Delray Medical Center Embarks on Major Initiative to Improve Patient Care with Advanced Health Information Technology 

Delray Beach, Fl - Dec. 2010 - Delray Medical Center is taking action to meet the health information technology challenges of the American Recovery and Reinvestment Act and provide a new level of healthcare quality and efficiency in South Florida.  Delray Medical Center has begun implementing Phase I of its health information technology project, which will give physicians and nursing staff the real-time information they need to treat patients more quickly and accurately.

For Phase I, the Tenet-owned hospital will build an electronic medical records system that will add the functions of clinical documentation, orders management, bar coded medication administration, surgical care documentation and scheduling, improvements in laboratory and improved reporting.

The conversion from paper charts and manual processes to secure electronic health records means that healthcare providers will have immediate access to a patient’s medical history, including past visits, lab results, immunizations and medications.

Patients should benefit from less duplication in clinical testing and repeating their history from clinician to clinician. Digitizing hospital charts has also been shown to reduce medication errors through the use of computerized order entry, rules and alerts embedded in the system. Delray Medical Center expects to be fully electronic, nearly eliminating paper records, in approximately two years.

Developing a solid health information infrastructure for Delray Medical Center meets the five broad goals identified by Congress in the American Recovery and Reinvestment Act legislation to improve U.S. healthcare. Specifically, these goals are: (a) improve quality, safety, efficiency, and reduce health disparities; (b) engage patients and families in their own healthcare; (c) improve care coordination among healthcare providers; (d) ensure adequate privacy and security protections for personal health information; and (e) improve public health.  Beginning in 2014, hospitals and physicians who fail to meet “Meaningful Use” standards will be subject to a decrease in reimbursement from government healthcare programs.
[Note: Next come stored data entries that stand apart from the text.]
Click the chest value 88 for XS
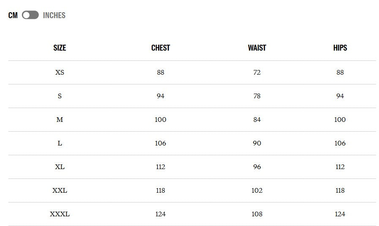379x226 pixels. tap(161, 73)
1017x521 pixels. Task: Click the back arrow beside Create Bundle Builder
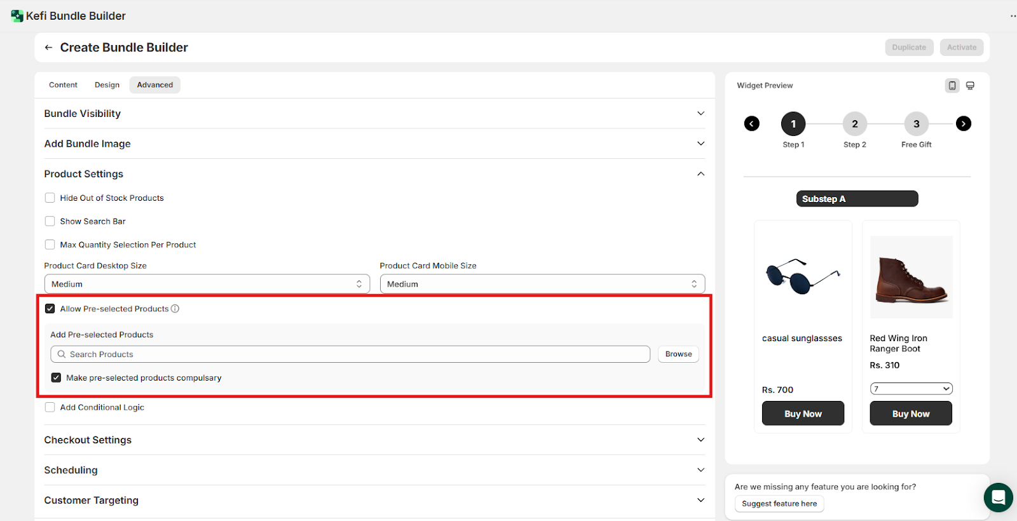point(48,48)
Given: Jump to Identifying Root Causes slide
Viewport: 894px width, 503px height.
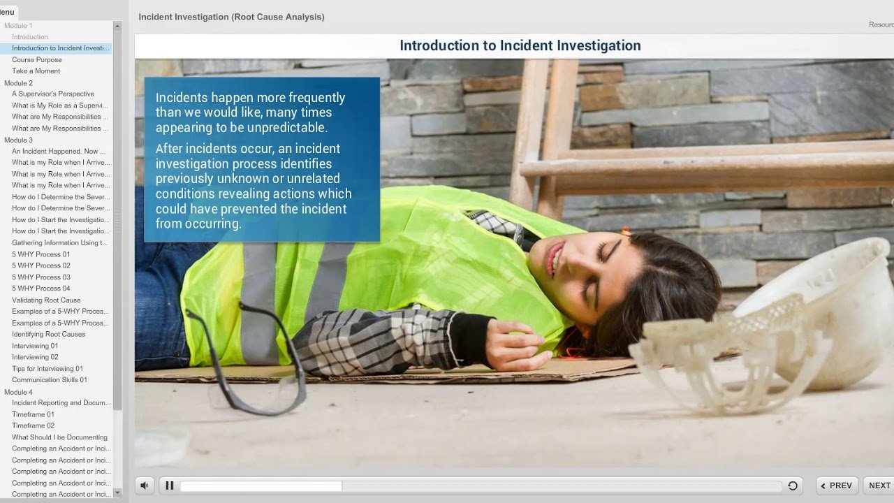Looking at the screenshot, I should [x=48, y=335].
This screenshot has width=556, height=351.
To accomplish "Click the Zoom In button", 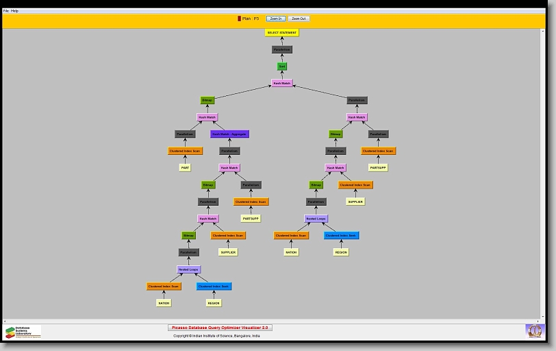I will coord(275,19).
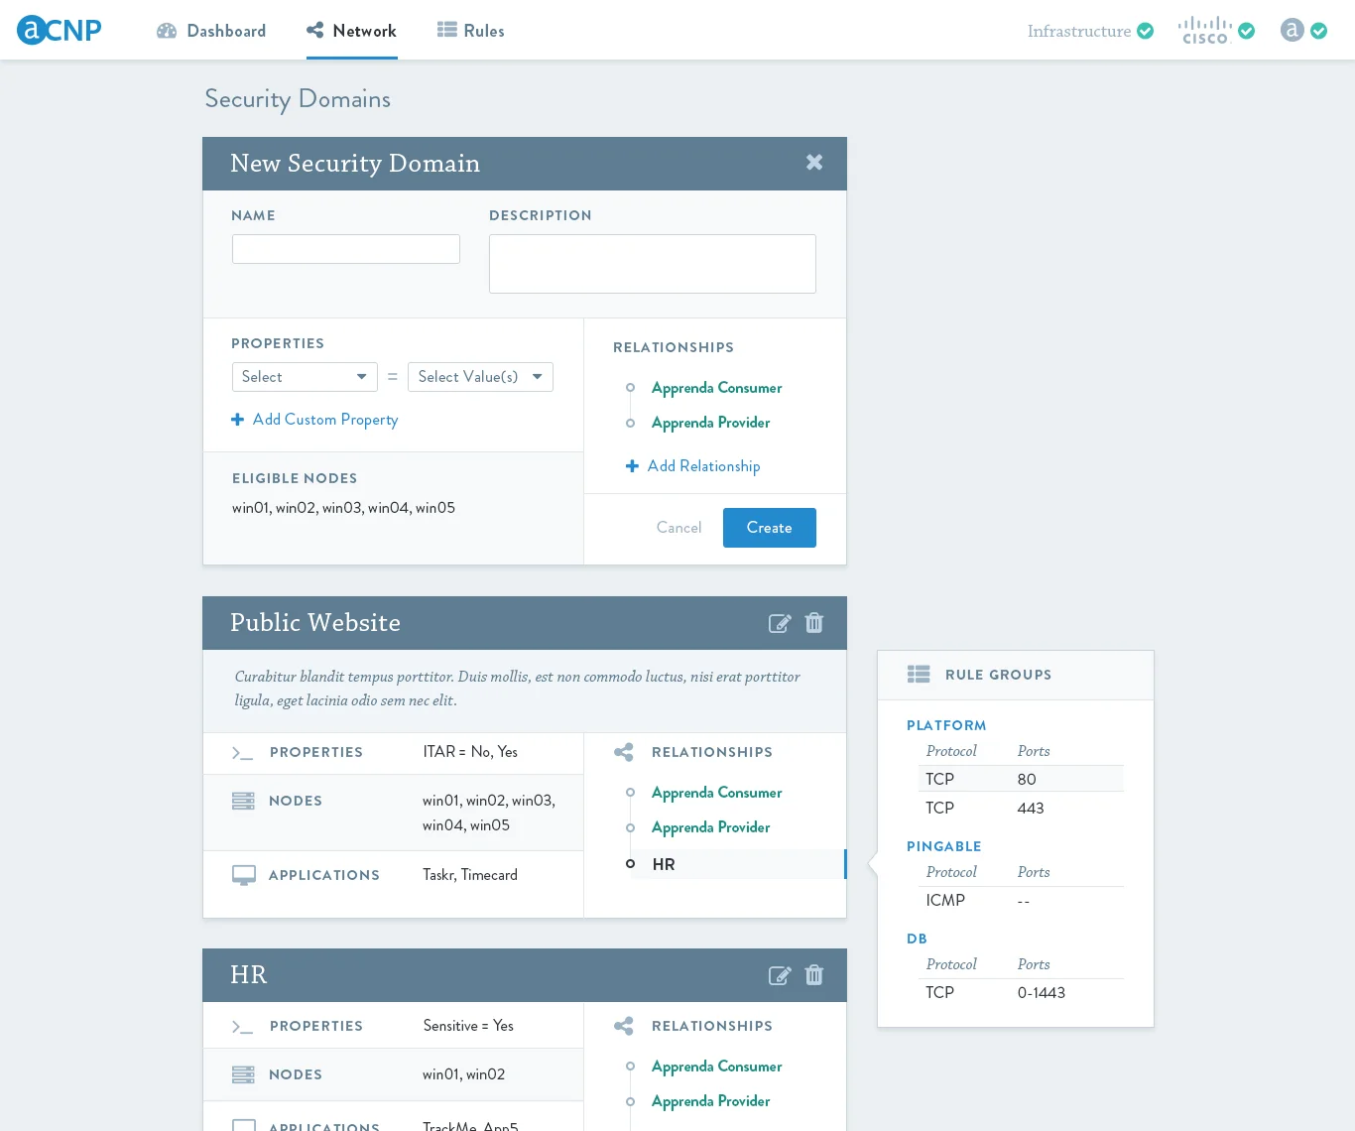Open the Select property dropdown
The image size is (1355, 1131).
click(x=305, y=377)
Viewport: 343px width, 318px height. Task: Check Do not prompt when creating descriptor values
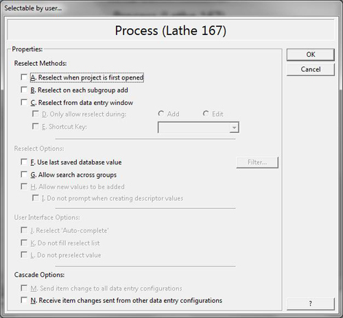[x=36, y=198]
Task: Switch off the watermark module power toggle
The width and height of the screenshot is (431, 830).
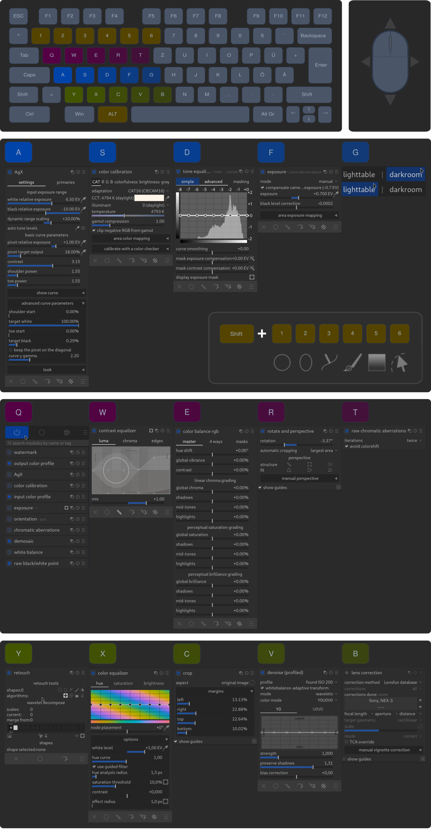Action: 9,452
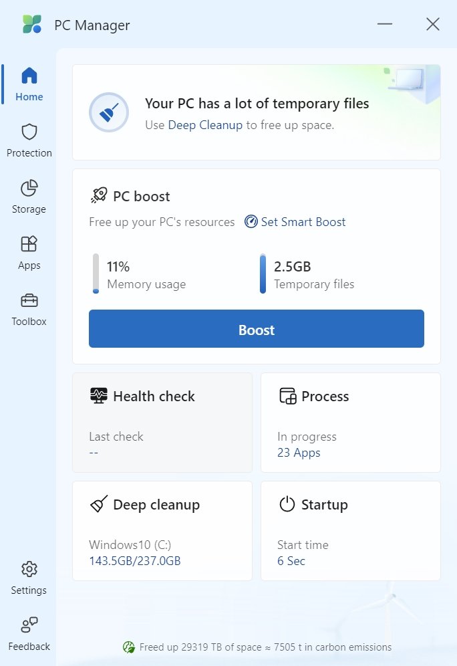Image resolution: width=457 pixels, height=666 pixels.
Task: Click the Memory usage level bar
Action: (96, 273)
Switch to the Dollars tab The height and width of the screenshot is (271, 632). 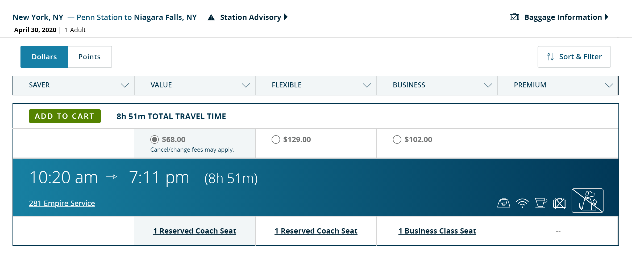coord(44,57)
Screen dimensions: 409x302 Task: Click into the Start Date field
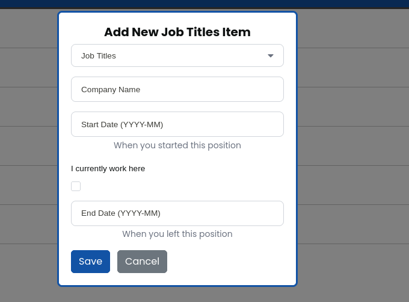[177, 124]
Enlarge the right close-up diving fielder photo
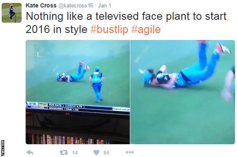Screen dimensions: 237x157 pyautogui.click(x=183, y=92)
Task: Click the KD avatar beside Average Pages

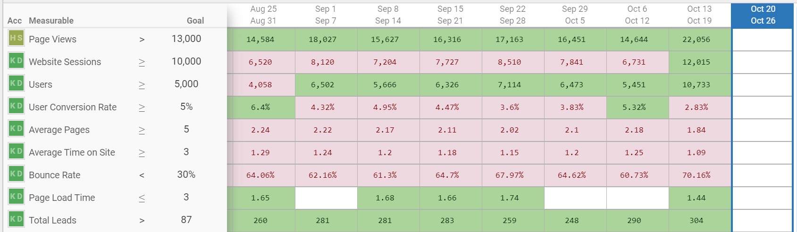Action: pos(16,129)
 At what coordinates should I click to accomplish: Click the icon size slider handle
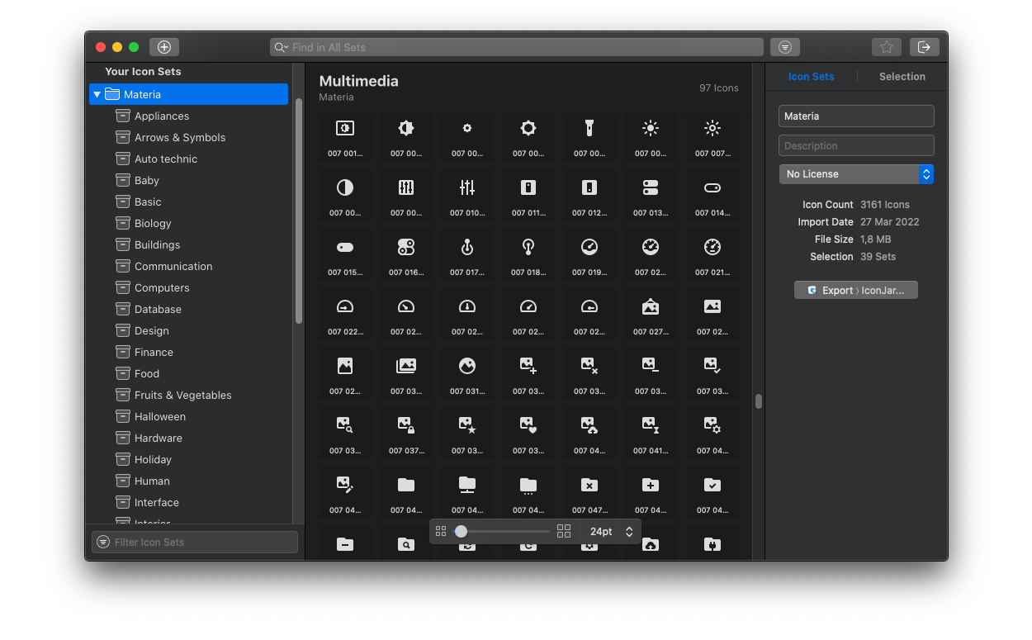point(461,531)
Meeting the requirements of “Meaningful Use,” Delray Medical Center will have the resources needed to seamlessly exchange patient information among physicians, hospitals and other outpatient centers in the community once a Health Information Exchange has been adopted. Such technology may also give patients the opportunity to take control and of their own health history through the use of portable personal health records.

Currently, approximately 17 percent of doctors and 10 percent of hospitals nationwide are using electronic health records.